Another promising machine learning approach uses quantum-inspired convolutional neural networks (QICNNs). Since 2021, there have been examples of how these can outperform classical CNNs in some instances. This work builds on earlier quantum-inspired neurons from simple feed-forward networks. CNNs, often used for image recognition or classification, are getting less attention these days. LLMs like GPT are grabbing headlines and are based on transformers instead. However, LLMs may use CNNs as tools. Yes, AI is now using tools!
Other algorithms and use cases venture into optimization. The most common type is quantum-inspired annealing. With an actual quantum annealer, it is possible to map a problem like the traveling salesperson or a portfolio optimization to real qubits and use quantum tunneling to find the lowest energy state or answer. Think of this approach as examining all the peaks and valleys in the U.S. One could drive over them to find the lowest point, but it would be much faster to go straight through those hills. Annealers like the ones built by D-Wave allow for that type of tunneling. With quantum-inspired annealing, one can’t tunnel as with a real annealer but can use thermal fluctuations to hop around quickly, all on classical hardware. It works well for some problems and not others, so trial and error are involved.
Tensor networks—inspired by quantum physics
A tensor is a mathematical object that can represent complex multidimensional data. To create a tensor network, factorize a large tensor into a network of smaller tensors, thereby reducing the number of parameters and computational complexity. The tensors are connected by links that represent relationships between the subsets of data. Tensor networks are inspired by quantum physics, not quantum computing. The networks can model quantum states, including representing entanglement as graphical diagrams.

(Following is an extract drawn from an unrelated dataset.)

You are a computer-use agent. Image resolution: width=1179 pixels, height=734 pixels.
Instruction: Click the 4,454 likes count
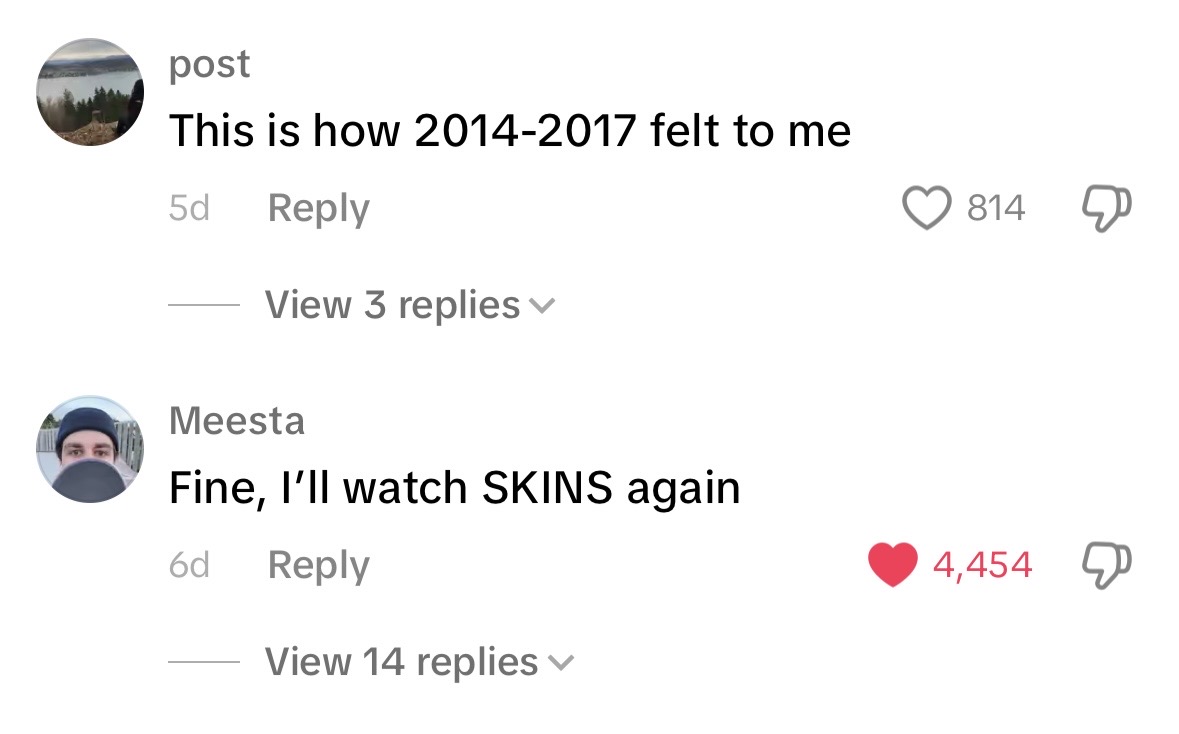982,565
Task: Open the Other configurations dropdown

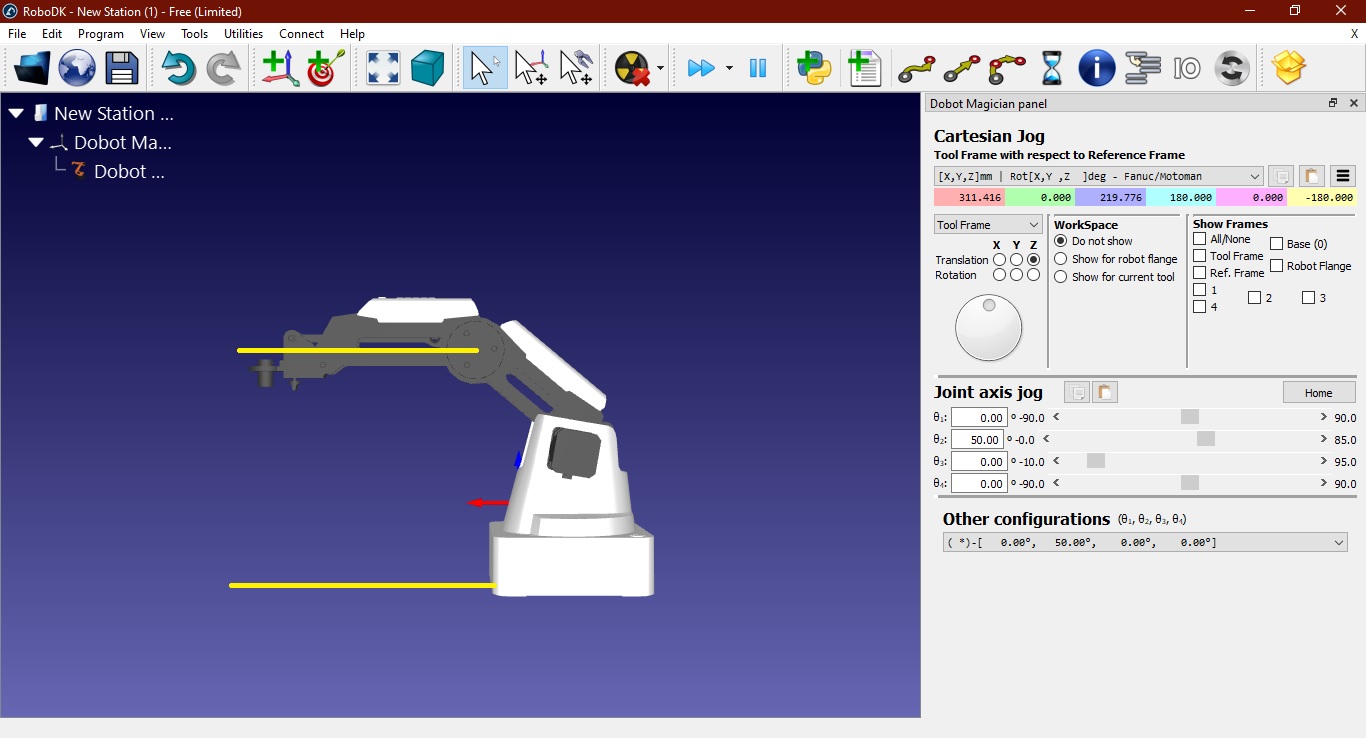Action: [1145, 542]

Tensor networks are becoming popular because of their use in machine learning. They can work with complex data and perform dimensionality reduction and feature extraction—think faster and cheaper compute for ML or Monte Carlo simulations. Notably, they can bring cost and performance benefits to the currently expensive methods for training LLMs.
A digital annealer is a chip that solves the types of combinatorial optimization problems addressed above but does so by emulating quantum annealing with classical hardware and software techniques. These devices have advantages over conventional and quantum computers as they can handle large-scale problems with thousands of variables and constraints without requiring complex encoding or decomposition techniques. A digital annealer can also operate at room temperature and consume less power than quantum computers that require cryogenic cooling and superconducting circuits.
While we march towards provable quantum advantage, we expect quantum-inspired approaches to solving real business problems with an edge today.